◆ Problem to solve
For each statement, decide whether it agrees with the reading-list text on trauma literature below. Answer yes or no and quote the deciding words from the text. 1. Vivian, the main character of the novel, works as a lawyer. 2. The author chose to tell the novel from a child's perspective. 3. The author kept the book of lyrical fragments as a model for the novel.

◆ Extract to read
★ ★ ★ ★

Toward an Alternative Canon of Trauma Literature: A Reading List
Chantal V. Johnson Recommends Books That Move Beyond the Trauma Plot
My debut novel, Post-Traumatic, follows Vivian, a lawyer in a psychiatric hospital who begins to confront the psychological and interpersonal aftermath of her violent childhood after a dramatic family reunion. In drafting the book, which explores post-traumatic consciousness, I sought a new path for writing about extreme experiences. I rejected traditional versions of trauma fiction—the sentimental family saga, the book of lyrical fragments, the ghost girl narrative, and the graphic, harrowing coming-of-age novel—in favor of writing that is clear-eyed, darkly comic, and cerebral.
I also wanted to avoid certain genre tropes: I refused to extensively detail abuse or to center a perpetrator in my narrative, and I didn’t write from the perspective of a child or a passive, silenced character. Instead, my novel features dynamic adult survivor best friends with strong points of view. Vivian and Jane are black feminist stoner intellectuals who riff about their traumas, engage in cultural criticism, and chat about moral duties to abusive family members. Despite their (serious) challenges, my characters are cheeky, analytical, self-aware, and very much alive.

★ ★ ★ ★

◆ Data to examine
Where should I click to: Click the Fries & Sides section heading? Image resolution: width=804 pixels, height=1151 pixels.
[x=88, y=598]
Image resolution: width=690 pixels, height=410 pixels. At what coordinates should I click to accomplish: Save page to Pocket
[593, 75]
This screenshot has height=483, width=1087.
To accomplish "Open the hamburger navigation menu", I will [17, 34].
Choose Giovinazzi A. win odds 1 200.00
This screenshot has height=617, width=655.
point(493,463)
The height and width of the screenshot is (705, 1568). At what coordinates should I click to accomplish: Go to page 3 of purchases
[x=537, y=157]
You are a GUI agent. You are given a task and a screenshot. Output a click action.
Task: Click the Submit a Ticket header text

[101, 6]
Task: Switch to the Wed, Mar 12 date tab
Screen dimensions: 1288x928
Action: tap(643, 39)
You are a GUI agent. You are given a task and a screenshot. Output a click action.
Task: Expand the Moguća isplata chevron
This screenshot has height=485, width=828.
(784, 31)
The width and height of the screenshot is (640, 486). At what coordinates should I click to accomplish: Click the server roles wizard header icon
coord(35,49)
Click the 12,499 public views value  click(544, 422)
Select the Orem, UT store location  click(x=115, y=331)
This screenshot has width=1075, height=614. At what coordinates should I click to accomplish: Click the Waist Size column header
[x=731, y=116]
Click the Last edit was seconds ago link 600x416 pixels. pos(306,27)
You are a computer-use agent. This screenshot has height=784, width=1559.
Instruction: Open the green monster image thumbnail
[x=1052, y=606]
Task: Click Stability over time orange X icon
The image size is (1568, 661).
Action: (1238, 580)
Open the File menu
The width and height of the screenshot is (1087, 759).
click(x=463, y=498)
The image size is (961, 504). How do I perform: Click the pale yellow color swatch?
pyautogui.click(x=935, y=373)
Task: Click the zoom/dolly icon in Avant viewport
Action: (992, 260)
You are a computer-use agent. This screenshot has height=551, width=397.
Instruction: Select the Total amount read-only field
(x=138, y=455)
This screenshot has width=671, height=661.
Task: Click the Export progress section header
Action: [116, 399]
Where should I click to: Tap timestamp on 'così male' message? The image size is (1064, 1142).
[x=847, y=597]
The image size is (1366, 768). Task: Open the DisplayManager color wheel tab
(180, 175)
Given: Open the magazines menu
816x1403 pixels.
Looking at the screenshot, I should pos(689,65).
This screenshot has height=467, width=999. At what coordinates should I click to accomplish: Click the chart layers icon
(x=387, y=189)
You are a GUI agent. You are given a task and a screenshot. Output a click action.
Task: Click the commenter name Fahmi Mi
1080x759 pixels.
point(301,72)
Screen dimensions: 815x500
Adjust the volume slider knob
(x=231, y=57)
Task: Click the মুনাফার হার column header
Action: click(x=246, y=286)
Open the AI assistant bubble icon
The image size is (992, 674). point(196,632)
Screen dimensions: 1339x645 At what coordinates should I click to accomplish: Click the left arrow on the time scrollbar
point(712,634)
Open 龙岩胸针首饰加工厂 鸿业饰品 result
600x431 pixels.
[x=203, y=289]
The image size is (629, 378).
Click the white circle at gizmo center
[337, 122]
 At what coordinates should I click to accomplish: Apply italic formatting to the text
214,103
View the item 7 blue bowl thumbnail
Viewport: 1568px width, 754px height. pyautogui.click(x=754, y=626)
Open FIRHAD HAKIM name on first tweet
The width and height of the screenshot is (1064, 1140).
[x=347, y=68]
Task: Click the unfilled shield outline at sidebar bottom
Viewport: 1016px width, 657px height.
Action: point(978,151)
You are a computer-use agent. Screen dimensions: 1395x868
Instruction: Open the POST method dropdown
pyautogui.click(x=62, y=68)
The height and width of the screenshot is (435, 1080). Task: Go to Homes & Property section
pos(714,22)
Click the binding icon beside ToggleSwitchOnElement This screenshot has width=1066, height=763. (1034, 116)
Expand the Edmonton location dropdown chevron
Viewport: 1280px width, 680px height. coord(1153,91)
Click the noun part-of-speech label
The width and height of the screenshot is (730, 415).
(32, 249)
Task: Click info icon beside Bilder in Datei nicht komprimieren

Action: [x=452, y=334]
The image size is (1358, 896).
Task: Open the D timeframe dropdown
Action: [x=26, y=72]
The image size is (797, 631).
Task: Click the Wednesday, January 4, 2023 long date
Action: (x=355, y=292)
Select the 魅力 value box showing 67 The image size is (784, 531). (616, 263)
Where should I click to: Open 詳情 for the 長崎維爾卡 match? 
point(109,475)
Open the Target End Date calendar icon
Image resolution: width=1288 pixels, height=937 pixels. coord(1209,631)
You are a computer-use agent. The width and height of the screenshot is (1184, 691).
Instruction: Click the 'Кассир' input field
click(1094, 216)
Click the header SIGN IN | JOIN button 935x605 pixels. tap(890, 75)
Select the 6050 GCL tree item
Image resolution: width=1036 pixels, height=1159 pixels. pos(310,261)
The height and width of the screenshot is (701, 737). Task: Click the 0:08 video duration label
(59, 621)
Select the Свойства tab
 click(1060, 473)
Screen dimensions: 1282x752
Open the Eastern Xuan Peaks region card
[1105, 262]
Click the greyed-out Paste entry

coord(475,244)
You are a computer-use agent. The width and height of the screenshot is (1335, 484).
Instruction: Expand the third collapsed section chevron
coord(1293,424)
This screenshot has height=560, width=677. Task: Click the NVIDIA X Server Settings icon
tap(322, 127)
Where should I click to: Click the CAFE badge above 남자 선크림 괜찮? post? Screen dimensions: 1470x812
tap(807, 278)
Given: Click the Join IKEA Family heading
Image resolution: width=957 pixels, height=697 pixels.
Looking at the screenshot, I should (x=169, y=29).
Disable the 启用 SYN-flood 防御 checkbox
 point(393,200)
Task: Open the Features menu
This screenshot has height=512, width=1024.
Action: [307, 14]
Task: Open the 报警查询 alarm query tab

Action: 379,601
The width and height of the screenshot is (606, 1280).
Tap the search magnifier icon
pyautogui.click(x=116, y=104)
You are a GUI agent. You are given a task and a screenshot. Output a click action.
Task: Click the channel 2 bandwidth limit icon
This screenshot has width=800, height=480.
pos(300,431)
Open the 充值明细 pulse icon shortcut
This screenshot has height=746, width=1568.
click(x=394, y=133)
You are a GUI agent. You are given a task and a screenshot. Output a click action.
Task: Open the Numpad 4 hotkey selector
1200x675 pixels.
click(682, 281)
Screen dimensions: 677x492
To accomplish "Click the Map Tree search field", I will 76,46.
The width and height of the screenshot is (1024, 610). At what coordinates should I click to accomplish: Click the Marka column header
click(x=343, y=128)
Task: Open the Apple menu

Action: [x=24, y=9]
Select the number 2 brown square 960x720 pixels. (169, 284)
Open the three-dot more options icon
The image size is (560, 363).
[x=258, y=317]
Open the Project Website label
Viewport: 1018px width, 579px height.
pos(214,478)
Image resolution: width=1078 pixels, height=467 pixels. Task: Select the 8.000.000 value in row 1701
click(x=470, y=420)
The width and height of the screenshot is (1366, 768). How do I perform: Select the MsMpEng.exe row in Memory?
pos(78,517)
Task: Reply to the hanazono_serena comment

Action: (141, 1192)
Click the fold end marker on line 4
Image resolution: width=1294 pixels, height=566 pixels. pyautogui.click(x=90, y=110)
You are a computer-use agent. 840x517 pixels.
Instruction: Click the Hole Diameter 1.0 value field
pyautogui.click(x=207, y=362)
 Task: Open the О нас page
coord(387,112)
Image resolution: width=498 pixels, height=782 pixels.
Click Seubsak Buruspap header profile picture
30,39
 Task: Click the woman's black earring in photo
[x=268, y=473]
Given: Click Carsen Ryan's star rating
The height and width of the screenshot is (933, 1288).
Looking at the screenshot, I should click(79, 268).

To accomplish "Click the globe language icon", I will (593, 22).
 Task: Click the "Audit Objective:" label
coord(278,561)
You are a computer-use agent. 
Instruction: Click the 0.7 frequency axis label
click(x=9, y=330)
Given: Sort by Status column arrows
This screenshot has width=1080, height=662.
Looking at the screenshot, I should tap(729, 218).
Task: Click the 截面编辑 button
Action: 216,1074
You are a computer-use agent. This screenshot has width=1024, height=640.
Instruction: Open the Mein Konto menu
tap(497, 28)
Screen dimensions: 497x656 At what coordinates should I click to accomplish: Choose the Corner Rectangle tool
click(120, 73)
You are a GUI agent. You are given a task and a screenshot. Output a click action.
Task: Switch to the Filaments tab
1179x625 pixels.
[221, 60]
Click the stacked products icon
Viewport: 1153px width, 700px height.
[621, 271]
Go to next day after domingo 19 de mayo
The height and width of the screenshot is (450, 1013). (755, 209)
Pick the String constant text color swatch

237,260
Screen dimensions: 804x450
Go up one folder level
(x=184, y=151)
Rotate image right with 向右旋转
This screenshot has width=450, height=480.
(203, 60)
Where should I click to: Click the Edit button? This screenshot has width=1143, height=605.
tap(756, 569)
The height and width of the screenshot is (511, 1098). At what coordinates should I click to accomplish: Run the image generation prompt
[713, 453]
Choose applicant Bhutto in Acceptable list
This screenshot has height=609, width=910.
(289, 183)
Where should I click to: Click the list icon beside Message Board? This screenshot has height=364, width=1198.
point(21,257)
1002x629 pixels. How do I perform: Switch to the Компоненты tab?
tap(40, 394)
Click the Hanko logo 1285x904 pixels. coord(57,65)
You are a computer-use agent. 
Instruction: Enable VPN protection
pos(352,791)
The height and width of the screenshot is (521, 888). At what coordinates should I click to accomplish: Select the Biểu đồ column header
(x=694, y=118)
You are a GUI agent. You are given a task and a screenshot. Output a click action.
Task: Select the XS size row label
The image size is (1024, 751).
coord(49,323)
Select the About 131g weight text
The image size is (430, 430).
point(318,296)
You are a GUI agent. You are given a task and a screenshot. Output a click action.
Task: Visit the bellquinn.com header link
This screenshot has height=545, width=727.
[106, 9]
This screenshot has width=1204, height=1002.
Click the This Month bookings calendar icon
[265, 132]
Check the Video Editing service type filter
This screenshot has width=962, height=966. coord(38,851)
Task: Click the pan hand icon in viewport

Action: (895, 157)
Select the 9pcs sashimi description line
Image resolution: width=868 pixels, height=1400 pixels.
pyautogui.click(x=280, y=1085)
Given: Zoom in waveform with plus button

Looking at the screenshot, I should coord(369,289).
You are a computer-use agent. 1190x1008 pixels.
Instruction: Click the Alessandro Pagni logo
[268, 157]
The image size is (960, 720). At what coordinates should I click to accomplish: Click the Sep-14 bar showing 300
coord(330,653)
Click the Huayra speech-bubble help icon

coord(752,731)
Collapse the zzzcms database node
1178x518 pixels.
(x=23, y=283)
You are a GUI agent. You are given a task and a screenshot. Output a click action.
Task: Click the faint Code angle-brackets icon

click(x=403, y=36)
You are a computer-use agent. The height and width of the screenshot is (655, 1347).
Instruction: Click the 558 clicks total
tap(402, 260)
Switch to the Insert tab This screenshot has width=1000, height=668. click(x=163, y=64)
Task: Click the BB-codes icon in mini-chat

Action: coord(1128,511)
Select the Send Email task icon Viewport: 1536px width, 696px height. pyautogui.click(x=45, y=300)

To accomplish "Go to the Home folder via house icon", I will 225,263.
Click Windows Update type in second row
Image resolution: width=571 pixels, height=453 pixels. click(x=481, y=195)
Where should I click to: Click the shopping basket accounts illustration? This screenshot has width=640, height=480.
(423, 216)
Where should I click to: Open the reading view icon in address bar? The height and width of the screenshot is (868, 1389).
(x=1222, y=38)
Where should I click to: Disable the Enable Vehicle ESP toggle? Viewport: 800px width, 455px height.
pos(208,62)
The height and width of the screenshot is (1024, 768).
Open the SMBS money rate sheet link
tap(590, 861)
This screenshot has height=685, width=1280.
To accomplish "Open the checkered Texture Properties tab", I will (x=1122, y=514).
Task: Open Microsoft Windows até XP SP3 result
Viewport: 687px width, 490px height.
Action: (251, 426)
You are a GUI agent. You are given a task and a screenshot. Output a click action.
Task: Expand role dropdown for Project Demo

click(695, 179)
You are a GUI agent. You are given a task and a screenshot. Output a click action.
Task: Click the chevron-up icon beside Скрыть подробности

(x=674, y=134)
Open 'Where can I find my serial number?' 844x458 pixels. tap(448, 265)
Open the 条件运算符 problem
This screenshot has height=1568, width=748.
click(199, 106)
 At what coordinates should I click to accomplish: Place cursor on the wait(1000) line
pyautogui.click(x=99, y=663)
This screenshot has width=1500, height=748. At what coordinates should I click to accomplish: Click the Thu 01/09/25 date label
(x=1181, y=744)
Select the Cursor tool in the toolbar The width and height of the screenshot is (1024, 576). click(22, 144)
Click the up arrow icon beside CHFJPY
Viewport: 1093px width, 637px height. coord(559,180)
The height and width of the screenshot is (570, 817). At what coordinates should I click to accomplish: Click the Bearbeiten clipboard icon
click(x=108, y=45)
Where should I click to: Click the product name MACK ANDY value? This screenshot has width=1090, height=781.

★ ★ ★ ★

◆ Result
1. Yes: "follows Vivian, a lawyer in a psychiatric hospital"
2. No: "I didn’t write from the perspective of a child or a passive, silenced character"
3. No: "I rejected traditional versions of trauma fiction—the sentimental family saga, the book of lyrical fragments"